There are now 130–160 known individuals (65–80 breeding pairs) confirmed to breed on just six ledges. There may be some disturbance from visitors at night and from the construction of a NATO radar station on the summit of Mount Arieiro, and in the longer term climate change may have an adverse effect, since all nests are within 1,000 m of the top of the highest mountain in the breeding area. Formerly, shepherds collected nestlings for food, and egg collectors have raided burrows. Currently, the main threats continue to be predation of eggs and chicks by rats, and of nesting adults by feral cats, although at much reduced levels due to trapping.

Zino's petrel is protected under the EU's Wild Birds Directive, and its breeding sites lie within the Parque Natural da Madeira national park. Following the purchase of about 300 ha of land around the main breeding site, all livestock has been removed from the breeding areas, allowing the vegetation to recover, although breeding still only occurs on ledges that were never accessible to grazing animals. The research and predator control by the Freira Conservation Project and the national park which started in 1986 was expanded in 2001 with additional EU funding. The increase in productivity (29 chicks fledged in 2004) meant that this species was downgraded from critically endangered to endangered on the IUCN Red List in 2004. Its population appeared to be stable or increasing slightly up to the summer of 2010.

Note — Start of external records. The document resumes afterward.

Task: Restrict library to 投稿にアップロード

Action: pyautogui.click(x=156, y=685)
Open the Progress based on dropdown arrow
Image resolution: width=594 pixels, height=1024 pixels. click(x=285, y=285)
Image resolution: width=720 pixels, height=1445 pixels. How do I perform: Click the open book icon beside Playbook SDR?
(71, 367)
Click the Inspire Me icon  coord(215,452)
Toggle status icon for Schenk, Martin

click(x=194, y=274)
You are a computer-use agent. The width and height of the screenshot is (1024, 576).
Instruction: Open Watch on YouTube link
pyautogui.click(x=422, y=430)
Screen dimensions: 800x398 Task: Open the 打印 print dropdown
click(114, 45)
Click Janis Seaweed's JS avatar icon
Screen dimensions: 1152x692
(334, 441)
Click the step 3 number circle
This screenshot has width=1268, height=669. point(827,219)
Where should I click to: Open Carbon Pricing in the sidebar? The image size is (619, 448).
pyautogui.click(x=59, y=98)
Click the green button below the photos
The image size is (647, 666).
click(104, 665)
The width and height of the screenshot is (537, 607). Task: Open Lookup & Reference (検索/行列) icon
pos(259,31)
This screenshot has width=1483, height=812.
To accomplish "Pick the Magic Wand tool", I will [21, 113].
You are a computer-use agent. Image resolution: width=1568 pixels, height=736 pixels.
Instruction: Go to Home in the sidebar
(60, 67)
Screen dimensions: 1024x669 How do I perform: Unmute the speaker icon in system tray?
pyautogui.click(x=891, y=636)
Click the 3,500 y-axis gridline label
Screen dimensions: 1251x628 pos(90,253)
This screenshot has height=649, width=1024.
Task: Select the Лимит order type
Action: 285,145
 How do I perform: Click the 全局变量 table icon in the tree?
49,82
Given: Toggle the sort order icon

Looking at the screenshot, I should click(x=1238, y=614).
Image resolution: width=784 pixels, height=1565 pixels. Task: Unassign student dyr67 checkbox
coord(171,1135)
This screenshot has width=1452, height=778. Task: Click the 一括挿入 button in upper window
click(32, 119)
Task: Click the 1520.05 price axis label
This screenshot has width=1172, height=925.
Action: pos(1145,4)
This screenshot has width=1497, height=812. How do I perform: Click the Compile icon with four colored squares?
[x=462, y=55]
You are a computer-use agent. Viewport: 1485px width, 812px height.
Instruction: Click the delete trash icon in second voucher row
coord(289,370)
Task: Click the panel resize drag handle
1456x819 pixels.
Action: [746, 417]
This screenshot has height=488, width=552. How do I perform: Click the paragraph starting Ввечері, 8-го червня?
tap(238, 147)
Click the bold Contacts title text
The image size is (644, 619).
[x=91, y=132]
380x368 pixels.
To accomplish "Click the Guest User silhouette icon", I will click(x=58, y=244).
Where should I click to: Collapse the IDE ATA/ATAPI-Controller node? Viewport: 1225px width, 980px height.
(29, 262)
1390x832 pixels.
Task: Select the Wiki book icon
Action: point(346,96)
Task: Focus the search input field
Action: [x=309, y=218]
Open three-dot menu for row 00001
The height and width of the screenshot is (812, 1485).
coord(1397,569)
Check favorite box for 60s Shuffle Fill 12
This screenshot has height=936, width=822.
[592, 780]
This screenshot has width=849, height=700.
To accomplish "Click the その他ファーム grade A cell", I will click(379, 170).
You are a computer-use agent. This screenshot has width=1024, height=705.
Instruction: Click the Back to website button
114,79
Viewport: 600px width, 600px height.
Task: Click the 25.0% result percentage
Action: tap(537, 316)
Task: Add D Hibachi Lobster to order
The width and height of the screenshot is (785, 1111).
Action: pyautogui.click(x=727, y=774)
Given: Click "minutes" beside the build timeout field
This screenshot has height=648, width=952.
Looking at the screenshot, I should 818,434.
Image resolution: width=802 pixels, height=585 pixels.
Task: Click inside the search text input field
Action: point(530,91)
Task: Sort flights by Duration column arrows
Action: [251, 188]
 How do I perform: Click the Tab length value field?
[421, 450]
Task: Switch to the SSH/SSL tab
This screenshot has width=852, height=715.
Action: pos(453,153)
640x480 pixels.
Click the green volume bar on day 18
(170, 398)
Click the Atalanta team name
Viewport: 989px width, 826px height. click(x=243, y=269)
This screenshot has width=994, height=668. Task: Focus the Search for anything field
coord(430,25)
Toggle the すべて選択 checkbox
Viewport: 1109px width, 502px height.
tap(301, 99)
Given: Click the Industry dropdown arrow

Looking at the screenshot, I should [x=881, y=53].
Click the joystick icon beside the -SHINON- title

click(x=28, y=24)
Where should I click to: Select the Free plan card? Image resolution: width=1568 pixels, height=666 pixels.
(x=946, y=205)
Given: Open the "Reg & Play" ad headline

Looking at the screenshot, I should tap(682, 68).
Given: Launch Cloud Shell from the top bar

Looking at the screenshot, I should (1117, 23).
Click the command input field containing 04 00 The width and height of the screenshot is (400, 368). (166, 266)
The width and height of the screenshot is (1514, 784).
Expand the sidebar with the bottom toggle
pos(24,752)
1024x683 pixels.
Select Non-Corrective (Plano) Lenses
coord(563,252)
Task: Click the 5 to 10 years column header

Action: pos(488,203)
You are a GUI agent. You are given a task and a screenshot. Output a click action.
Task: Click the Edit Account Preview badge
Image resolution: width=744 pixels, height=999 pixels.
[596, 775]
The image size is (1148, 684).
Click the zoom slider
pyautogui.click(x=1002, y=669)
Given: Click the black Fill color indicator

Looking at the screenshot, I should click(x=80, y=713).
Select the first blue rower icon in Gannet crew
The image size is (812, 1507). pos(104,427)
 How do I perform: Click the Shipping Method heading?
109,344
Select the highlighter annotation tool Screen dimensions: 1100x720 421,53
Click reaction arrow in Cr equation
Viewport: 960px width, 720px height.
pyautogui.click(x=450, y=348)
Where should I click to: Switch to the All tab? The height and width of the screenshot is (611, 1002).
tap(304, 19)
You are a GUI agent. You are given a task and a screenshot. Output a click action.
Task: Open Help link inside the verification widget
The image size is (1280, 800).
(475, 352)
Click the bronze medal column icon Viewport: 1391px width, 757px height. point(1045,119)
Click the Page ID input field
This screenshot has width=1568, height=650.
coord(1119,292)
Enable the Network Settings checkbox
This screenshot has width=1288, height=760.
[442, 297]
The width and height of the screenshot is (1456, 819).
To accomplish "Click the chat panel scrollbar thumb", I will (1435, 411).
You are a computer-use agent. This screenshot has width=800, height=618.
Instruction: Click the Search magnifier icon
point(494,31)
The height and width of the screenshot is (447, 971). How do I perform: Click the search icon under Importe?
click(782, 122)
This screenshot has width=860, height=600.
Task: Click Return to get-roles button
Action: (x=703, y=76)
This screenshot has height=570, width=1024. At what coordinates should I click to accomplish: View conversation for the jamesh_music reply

A disaster struck the colony on 13 August 2010, when a forest fire swept through the breeding site killing three adults and 25 of the 38 chicks. The fire destroyed the vegetation and several nesting burrows. Conservation action to protect the 13 remaining chicks included removing dead birds and burnt vegetation, reinforcing the surviving nests, and setting poison bait for rats around the now exposed nest sites. The action plan also included the provision of artificial burrows, seed dispersal to help the vegetation recover, and the use of anti-erosion materials. By 2018, the colony had recovered and was stable at 160 adults.